This is a repost from Linked In. See the original post here to comment.
Enterprise workloads in public cloud? Not very many actually, and it seems to have been a bit stuck for the last 6 years!
It is interesting, based on some research from IBM about 3 years ago, it was determined that only about 20% of the world's IT workloads had moved to public cloud. This chart supports that view. What I find most interesting is, for the past 6 years, how flat the percentage moved is (sticking firmly around 20%) and how the "in 3 years time it will be better" percentage clearly has not materialised so far.
This could mean 2 things:
1) Hybrid across cloud and not-cloud is going to be here for a very long time (at least until The Next Big Thing To Replace comes along) and the notion of 100% cloud will be rare - I am assuming the 20% moved includes all of those cases where VMs have just been lift and shifted to cloud without any major transformation - the transformation to make better use of the cloud platform is where the benefits come from though)
2) What this blog describes as ‘gradually, then suddenly’ occurs when there is a sudden big shift all in one go - similar to the big consumer shift from computers to mobiles a while back.

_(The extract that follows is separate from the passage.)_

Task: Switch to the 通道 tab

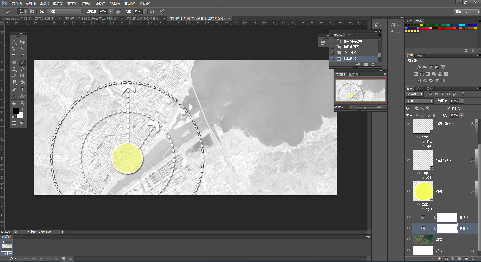Action: pos(419,88)
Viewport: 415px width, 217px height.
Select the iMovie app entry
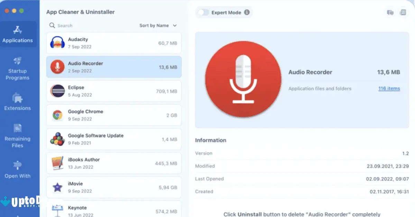tap(114, 187)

I personally think it is (1) because I have seen the state of lots of IT estates and a lot of it is never going to move to cloud unless it is rebuilt from scratch, and there is no business case for that most of the time.
Goes back to something I have said for years: No one size will fit all. Therefore we need to be pragmatic when it comes to designing future states and expecting (embracing?) complexity to muddy the nice clean architecture vision!